The 100-page “family code” legalizes same-sex marriage and civil unions, allows same-sex couples to adopt children and promotes the equal sharing of domestic rights and responsibilities between men and women.

Preliminary results from the Electoral Commission showed that 74% of the 8.4 million Cubans eligible to vote participated in Sunday’s referendum.

There are no independent Cuban election observers, although citizens can monitor the count in their precincts. Scattered local reports of district numbers on social media appear to match the official results.

The announcement of the results came as Diaz-Canel chaired an emergency meeting as the Caribbean island prepared for Hurricane Ian to pass over its western tip early on Tuesday.

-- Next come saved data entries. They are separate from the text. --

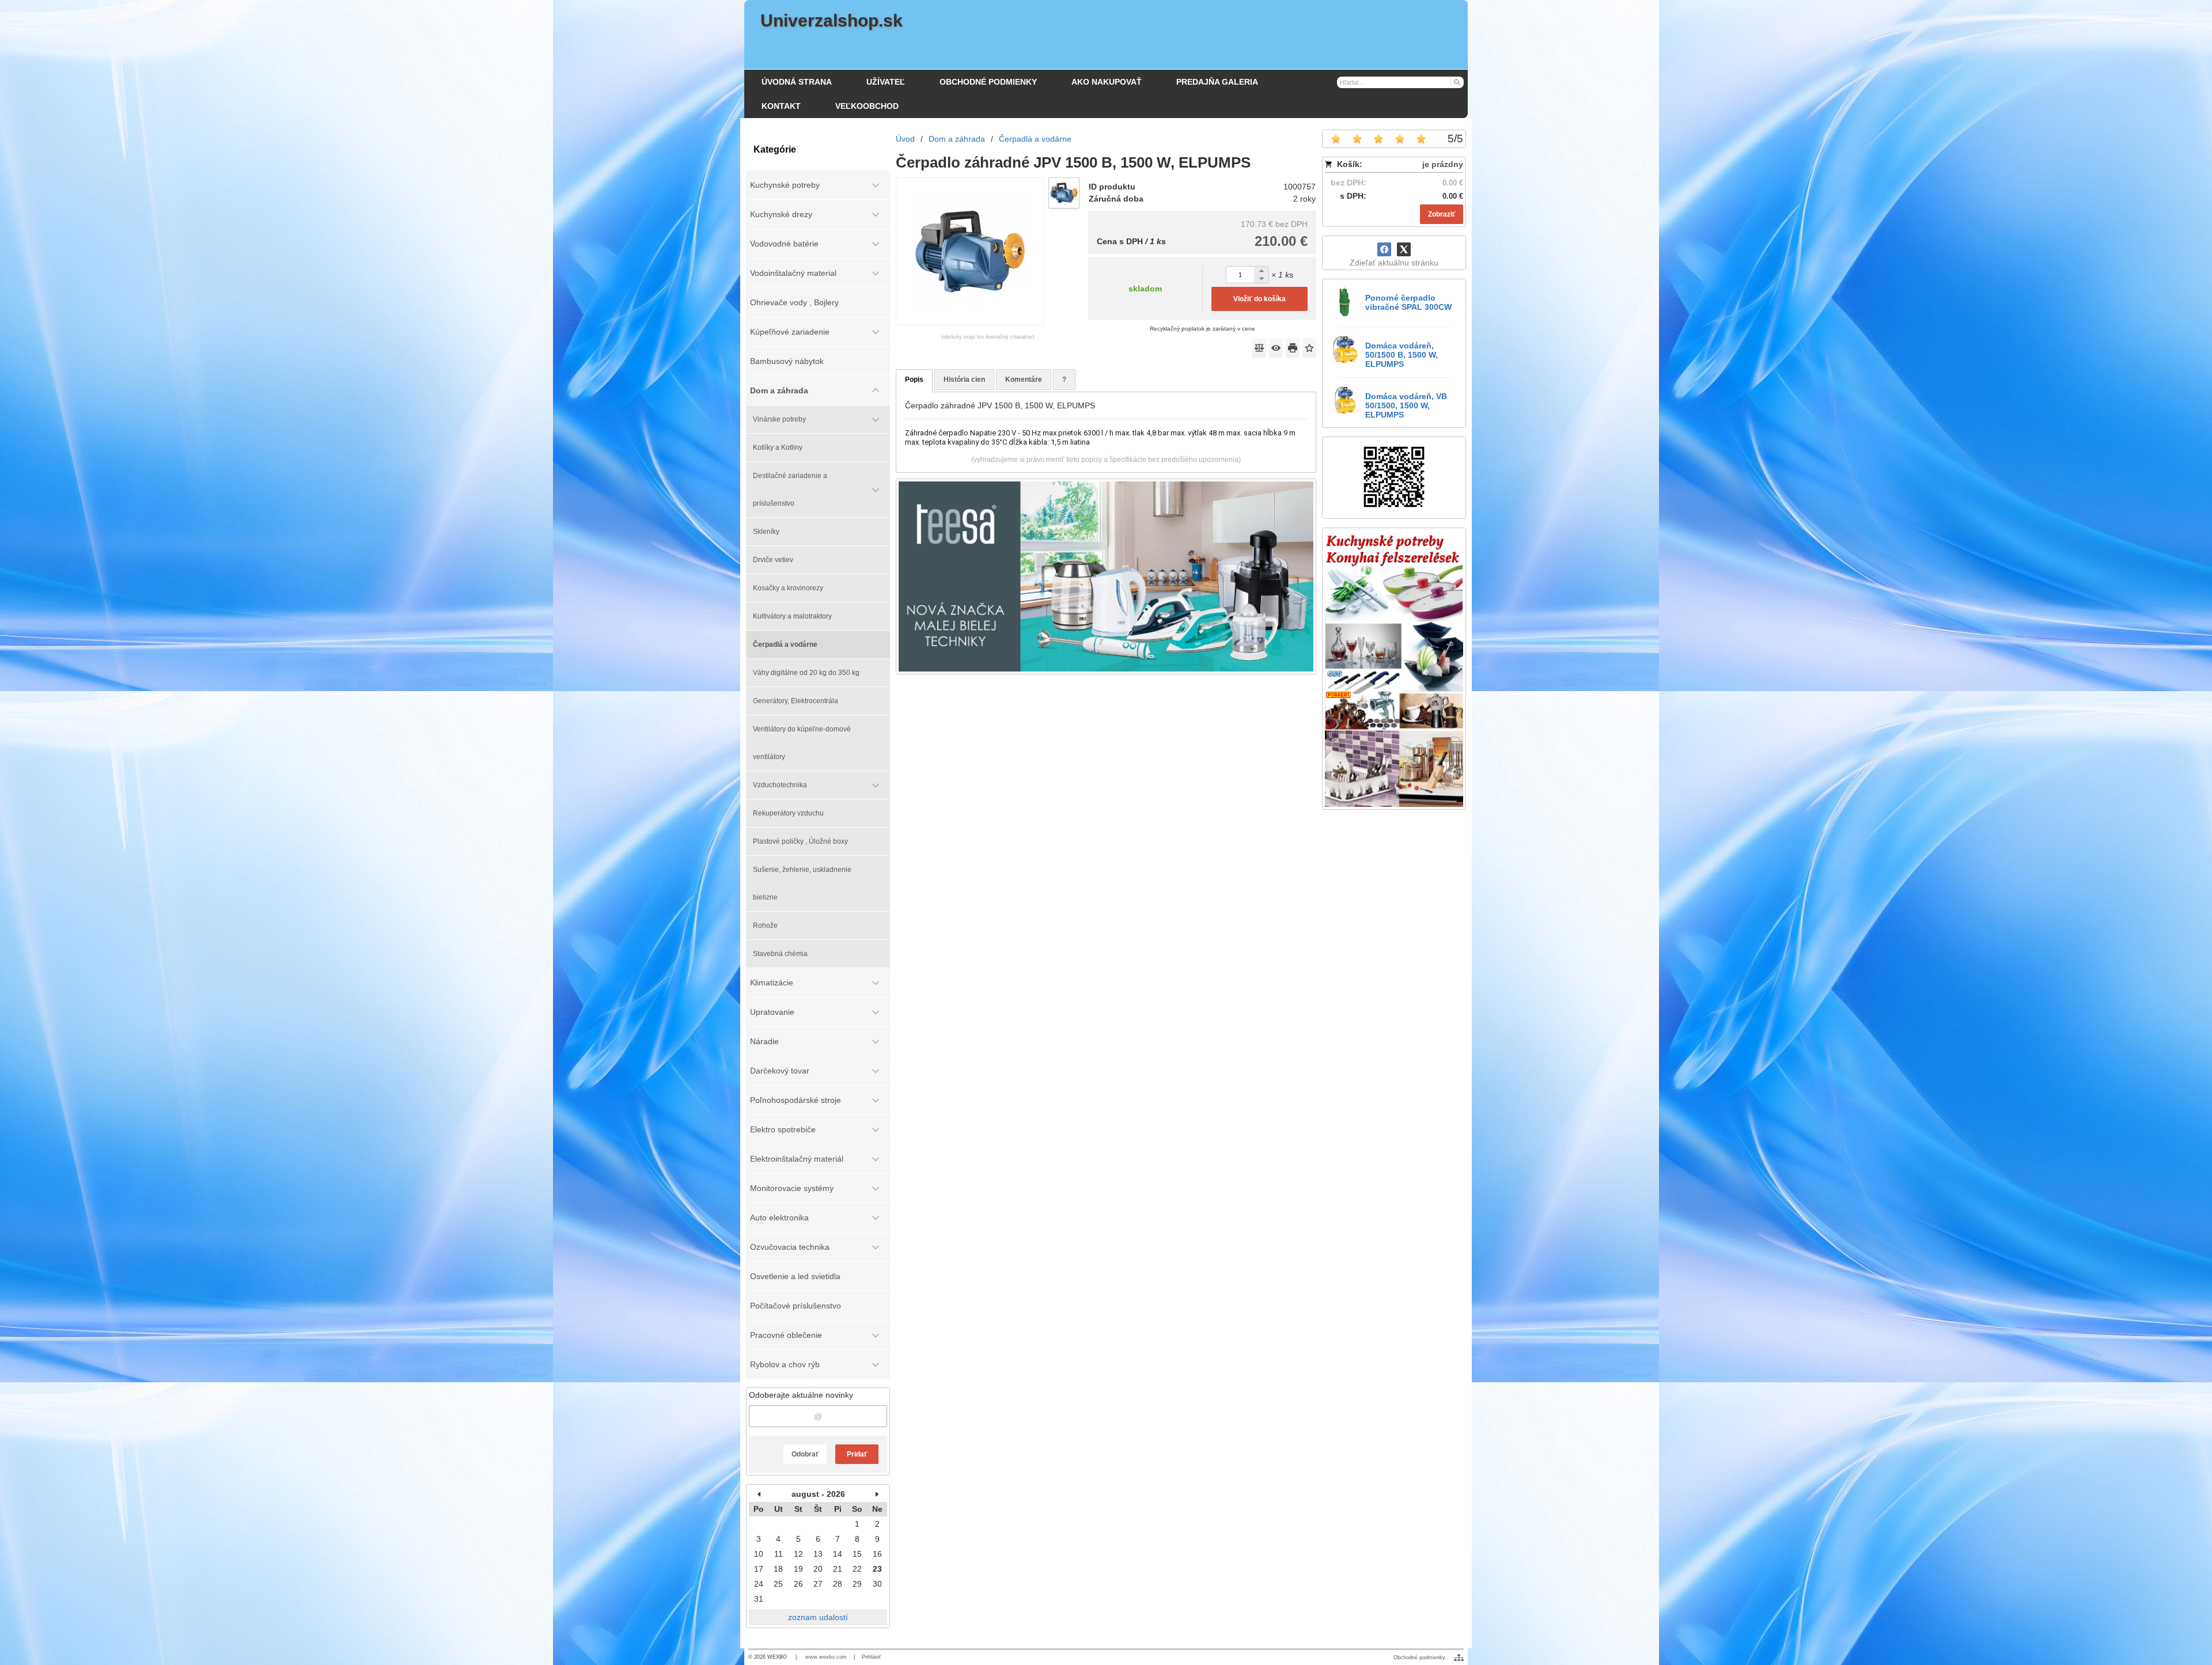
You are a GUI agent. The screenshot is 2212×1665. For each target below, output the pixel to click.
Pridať (857, 1454)
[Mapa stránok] (1459, 1657)
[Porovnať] (1259, 348)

Official Twitter accounts showed the room burst into applause and the president leaned back and smiled at the news. The Cuban president campaigned for the adoption of the code.

By Cuban standards, Sunday’s turnout was relatively modest, and the 33% “no” was relatively large in the communist-run country, where previous referendums saw the government’s position almost unanimously approved.

The dissent is a sign of how Cuba is changing and the current dire economic circumstances that have led to long power outages and disruptions to food, medicine and fuel.

Sunday’s vote was also the first of its kind since mobile internet was legalized in 2018, allowing dissenting views to spread more widely.